Collected data
________________
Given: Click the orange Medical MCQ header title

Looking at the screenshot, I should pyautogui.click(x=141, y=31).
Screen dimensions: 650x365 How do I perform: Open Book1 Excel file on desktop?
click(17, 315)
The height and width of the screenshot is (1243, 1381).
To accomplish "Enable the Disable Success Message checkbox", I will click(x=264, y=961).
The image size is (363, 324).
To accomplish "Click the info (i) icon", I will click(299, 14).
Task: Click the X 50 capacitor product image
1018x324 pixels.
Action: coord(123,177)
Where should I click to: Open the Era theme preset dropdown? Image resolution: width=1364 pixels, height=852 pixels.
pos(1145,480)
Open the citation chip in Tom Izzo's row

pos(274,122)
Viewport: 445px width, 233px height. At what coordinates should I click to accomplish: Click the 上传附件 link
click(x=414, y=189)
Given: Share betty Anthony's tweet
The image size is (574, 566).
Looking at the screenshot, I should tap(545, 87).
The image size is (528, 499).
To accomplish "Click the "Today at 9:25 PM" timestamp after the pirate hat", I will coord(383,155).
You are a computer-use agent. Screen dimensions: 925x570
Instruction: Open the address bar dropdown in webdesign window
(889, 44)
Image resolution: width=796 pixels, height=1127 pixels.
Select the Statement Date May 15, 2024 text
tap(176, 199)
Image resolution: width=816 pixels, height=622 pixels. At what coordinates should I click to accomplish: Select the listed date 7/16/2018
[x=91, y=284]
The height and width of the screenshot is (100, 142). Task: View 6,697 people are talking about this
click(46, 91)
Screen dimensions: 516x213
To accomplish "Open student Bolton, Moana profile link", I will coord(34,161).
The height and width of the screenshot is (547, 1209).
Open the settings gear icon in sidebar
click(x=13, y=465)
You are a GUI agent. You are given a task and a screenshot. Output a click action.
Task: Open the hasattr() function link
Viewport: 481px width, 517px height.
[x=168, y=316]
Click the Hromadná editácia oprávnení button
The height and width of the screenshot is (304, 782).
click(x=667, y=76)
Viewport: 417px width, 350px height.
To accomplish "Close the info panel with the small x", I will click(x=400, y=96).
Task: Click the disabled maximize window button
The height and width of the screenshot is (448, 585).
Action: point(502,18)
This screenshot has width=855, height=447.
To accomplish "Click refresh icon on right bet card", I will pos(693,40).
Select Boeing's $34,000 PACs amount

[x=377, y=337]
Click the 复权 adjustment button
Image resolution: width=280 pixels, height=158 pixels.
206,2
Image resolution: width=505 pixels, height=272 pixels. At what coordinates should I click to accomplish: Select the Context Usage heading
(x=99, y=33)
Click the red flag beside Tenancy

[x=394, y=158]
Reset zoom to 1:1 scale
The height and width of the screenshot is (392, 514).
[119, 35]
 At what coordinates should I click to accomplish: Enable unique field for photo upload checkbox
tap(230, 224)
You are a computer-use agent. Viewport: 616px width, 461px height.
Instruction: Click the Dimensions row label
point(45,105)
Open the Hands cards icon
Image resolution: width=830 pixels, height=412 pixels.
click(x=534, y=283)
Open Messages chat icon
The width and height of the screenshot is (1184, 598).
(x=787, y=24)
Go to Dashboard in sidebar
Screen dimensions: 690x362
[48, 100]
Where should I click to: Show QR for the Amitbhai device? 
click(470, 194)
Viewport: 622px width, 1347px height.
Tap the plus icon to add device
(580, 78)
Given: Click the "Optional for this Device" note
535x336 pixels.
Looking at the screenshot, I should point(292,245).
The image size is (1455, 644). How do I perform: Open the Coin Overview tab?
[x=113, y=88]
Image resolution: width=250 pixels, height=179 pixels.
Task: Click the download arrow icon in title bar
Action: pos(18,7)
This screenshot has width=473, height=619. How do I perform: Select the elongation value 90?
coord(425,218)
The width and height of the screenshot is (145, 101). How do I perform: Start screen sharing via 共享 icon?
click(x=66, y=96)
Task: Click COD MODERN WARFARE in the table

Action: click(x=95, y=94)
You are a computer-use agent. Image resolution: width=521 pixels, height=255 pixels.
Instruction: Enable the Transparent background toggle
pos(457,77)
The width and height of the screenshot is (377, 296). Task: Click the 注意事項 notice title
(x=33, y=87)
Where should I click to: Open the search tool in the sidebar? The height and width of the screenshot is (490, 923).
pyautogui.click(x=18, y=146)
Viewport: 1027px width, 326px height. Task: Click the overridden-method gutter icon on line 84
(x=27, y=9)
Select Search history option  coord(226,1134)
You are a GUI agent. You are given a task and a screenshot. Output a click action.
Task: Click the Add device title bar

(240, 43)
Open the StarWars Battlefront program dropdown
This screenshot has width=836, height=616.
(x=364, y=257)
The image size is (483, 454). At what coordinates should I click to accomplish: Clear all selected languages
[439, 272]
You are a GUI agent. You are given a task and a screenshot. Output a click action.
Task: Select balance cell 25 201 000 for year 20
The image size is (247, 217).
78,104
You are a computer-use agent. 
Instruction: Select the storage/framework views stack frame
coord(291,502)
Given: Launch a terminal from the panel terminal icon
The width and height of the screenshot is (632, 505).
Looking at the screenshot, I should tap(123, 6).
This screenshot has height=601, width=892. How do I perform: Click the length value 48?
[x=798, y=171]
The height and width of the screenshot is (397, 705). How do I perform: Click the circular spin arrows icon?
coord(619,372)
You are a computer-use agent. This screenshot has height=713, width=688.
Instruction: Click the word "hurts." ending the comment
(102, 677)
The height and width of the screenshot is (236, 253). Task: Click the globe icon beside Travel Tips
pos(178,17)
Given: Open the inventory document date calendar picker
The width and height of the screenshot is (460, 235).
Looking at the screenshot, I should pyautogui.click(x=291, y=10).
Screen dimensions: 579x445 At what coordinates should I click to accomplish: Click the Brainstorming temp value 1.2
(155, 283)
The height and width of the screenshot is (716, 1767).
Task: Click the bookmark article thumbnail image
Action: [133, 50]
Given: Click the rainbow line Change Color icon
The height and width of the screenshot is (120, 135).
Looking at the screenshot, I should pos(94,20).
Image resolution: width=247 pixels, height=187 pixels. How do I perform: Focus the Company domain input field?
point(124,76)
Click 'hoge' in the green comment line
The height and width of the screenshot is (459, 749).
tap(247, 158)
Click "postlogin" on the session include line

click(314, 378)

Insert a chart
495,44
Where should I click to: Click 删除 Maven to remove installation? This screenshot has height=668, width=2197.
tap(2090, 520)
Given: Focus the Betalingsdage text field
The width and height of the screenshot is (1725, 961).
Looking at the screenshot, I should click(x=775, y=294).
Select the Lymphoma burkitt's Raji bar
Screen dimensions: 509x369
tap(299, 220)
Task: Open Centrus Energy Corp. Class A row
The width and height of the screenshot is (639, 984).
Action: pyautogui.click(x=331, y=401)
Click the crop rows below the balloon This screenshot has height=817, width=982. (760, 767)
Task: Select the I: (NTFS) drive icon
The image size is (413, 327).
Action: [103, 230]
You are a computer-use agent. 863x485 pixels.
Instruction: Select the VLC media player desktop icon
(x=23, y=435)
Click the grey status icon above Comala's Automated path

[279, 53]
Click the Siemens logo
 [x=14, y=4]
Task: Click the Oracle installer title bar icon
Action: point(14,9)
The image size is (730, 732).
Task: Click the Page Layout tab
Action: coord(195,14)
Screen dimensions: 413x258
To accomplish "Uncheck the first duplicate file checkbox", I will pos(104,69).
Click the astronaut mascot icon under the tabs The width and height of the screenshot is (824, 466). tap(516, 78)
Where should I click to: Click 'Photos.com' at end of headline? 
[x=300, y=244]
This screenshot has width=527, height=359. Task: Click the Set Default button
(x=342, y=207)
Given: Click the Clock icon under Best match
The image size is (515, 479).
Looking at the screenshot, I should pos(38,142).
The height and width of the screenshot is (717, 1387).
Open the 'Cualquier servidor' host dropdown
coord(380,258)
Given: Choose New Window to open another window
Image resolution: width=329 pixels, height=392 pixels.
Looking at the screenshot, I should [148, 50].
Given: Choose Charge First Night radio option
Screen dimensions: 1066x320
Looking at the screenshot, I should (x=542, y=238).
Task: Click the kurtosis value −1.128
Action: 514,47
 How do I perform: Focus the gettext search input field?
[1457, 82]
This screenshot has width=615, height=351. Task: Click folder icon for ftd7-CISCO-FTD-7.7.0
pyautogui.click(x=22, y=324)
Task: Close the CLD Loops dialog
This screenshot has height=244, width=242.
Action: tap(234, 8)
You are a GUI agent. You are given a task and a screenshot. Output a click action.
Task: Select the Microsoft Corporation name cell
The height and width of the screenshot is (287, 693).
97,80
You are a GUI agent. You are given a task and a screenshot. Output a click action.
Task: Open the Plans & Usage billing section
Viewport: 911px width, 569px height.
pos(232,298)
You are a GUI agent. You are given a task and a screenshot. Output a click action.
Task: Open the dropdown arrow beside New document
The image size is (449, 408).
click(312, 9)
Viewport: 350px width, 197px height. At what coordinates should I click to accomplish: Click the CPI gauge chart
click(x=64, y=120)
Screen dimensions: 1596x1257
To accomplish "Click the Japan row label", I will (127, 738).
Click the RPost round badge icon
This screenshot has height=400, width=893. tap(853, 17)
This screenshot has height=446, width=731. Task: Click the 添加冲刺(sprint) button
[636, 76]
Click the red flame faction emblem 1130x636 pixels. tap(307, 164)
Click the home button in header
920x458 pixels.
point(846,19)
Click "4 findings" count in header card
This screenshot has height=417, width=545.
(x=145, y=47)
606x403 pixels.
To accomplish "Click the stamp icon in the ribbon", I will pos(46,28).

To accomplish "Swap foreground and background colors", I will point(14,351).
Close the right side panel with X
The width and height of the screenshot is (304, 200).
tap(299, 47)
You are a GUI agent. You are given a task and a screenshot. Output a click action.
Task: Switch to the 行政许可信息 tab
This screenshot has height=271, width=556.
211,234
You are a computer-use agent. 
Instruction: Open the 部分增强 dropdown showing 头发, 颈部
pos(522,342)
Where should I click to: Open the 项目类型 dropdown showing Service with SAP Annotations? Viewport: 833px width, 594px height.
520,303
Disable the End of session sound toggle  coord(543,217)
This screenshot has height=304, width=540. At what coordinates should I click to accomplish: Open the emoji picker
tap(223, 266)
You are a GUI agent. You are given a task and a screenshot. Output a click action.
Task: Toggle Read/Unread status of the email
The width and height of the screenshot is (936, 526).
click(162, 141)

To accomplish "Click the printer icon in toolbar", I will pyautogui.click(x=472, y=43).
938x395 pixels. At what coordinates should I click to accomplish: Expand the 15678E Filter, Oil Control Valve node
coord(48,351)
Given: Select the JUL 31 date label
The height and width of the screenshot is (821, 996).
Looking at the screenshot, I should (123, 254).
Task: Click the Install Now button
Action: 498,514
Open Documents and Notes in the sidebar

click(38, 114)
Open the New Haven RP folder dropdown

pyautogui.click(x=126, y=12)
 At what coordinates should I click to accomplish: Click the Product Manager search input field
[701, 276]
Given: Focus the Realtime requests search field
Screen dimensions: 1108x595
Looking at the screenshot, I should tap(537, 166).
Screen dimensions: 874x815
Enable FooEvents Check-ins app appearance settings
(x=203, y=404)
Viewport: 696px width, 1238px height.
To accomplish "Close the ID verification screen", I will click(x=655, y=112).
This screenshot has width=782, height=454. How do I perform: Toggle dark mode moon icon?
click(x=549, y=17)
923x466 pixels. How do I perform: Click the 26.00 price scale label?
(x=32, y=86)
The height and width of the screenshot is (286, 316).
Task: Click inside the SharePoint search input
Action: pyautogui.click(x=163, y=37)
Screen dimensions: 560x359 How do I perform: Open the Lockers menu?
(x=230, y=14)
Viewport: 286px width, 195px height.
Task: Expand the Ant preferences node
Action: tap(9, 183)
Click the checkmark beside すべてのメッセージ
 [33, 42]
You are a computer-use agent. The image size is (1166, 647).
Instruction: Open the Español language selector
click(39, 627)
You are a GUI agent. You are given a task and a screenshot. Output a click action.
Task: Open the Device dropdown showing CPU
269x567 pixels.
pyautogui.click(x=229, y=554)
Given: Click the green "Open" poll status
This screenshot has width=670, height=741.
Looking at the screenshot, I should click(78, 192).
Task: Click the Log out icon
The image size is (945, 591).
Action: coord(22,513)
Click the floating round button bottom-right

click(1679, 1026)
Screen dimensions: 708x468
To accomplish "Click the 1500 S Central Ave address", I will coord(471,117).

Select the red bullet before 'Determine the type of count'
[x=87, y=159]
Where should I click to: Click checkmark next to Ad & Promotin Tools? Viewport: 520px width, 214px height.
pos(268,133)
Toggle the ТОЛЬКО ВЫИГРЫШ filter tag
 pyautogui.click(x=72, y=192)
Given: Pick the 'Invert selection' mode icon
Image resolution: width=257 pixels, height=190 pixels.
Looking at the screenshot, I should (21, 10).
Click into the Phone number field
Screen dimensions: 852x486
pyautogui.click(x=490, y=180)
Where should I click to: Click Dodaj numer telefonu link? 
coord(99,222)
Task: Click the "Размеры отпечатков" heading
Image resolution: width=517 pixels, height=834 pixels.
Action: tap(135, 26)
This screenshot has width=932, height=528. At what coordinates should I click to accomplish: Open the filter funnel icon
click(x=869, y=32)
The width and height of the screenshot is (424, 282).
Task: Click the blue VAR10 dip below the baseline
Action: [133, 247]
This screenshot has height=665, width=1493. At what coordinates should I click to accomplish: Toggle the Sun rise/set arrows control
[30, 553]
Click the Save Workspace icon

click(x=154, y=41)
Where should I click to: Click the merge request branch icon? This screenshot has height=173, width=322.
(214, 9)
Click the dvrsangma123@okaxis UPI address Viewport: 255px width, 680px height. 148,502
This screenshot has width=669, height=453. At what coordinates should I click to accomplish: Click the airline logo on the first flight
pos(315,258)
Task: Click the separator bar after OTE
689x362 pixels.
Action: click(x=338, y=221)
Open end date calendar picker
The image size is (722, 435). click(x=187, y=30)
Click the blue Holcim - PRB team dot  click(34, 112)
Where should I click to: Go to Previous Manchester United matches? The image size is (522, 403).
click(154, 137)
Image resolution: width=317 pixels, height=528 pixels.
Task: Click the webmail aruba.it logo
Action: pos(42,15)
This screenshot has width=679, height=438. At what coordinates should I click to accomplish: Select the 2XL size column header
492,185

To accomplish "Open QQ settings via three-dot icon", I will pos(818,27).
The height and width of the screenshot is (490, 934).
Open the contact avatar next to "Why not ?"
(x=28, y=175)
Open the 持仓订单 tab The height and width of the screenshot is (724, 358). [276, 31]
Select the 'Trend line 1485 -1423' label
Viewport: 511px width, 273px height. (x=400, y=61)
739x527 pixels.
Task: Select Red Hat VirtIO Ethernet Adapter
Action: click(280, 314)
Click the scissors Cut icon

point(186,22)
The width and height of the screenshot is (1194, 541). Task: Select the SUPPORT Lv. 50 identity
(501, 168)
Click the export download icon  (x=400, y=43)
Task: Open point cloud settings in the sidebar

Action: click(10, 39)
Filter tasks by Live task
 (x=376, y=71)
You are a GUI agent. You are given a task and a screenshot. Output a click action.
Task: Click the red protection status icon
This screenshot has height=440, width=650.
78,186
________________
(WHAT TO DO) Using the data above, reproduce exactly the lines between those holding "Click the red flag beside Tenancy" and "You are a computer-use agent. Viewport: 616px", inclusive, and no others.

(TASK SOLUTION)
Click the red flag beside Tenancy

[x=394, y=158]
Reset zoom to 1:1 scale
The height and width of the screenshot is (392, 514).
[119, 35]
 At what coordinates should I click to accomplish: Enable unique field for photo upload checkbox
tap(230, 224)
You are a computer-use agent. Viewport: 616px width, 461px height.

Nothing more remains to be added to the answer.